One of them, providing maintenance for Hewlett Packard, operated for 35 years before it was sold a few years ago. That left Klein to concentrate on his role as co-founder, president and CEO of C-COM Satellite Systems Inc. of Ottawa, where he has long lived.

Started in 1997, C-COM sells robotic, vehicle-based antennas to provide Internet service via two-way satellite connections.

It has products in use in 103 countries around the world and was named by the Canadian Innovation Exchange this year to a top-20 list of the most innovative publicly traded companies in the country.

Customers include mobile hospitals, police and fire departments, governments, the military, mobile bank machines and a few Saudi Arabian sheikhs who want to stay connected via satellite while hunting with falcons in remote areas.

Sheikhs among worldwide customers

C-COM’s antennas, which sell for between $12,000 and $80,000, are primarily fitted to vehicles to provide broadband service anywhere it isn’t otherwise available – including many areas just outside Canadian cities – through ground networks.

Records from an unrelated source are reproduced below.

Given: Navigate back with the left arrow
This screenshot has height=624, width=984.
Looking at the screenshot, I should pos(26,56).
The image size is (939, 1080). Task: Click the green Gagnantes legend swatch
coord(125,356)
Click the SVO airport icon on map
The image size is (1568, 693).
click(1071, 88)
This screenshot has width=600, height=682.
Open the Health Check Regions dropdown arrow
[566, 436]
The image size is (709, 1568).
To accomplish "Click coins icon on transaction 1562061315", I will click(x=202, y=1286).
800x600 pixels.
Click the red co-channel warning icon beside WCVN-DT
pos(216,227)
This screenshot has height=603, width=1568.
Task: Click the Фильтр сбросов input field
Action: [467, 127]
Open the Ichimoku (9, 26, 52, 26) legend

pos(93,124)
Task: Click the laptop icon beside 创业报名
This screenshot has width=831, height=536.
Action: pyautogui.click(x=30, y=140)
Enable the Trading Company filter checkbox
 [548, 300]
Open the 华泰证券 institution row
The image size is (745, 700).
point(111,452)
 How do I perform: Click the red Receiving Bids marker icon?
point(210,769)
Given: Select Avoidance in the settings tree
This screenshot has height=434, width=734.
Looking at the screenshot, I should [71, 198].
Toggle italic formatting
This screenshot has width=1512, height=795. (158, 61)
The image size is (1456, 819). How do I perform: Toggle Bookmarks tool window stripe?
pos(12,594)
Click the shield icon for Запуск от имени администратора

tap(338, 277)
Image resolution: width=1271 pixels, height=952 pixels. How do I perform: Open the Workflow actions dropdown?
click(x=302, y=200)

“You have as much, if not more, bandwidth as you would have in a downtown Toronto office,” says Klein, noting the antennas also provide reliable backup via satellite in the event of a natural disaster or other crisis, such as a coup or terrorist attack.

With about 30 employees and annual revenues of up to $19 million, the company has a long-standing research relationship with Safieddin (Ali) Safavi-Naeini, the Waterloo Engineering professor who heads the Centre for Intelligent Antenna and Radio Systems (CIARS).

The next big breakthrough could be low-cost, low-profile, intelligent, modular antennas to connect moving vehicles to satellites and affordably service huge areas of the developing world that now have no Internet access.

Widespread satellite connectivity may be coming

“That would be like the Holy Grail of antenna technology,” says Klein, stressing the potential to improve the lives of billions of people by making knowledge and information available to them.

While building C-COM and his former businesses, Klein has also been a staunch supporter of the university that gave him both a chance and a solid foundation through its co-op model more than 45 years ago.

His three sons – Jeremy, Drew and Michael – all attended Waterloo, where he funds several scholarships and the Leslie Klein Wireless Research Wing in Engineering 5 is named in his honour.

“I am very grateful to the University for a number of reasons,” Klein says. “I could never have gone to university without that ability to work for four months and earn enough money to live and pay my tuition.

“My name is on one of the labs because I wanted to give back. It’s been a very good relationship – they did well and so have I.”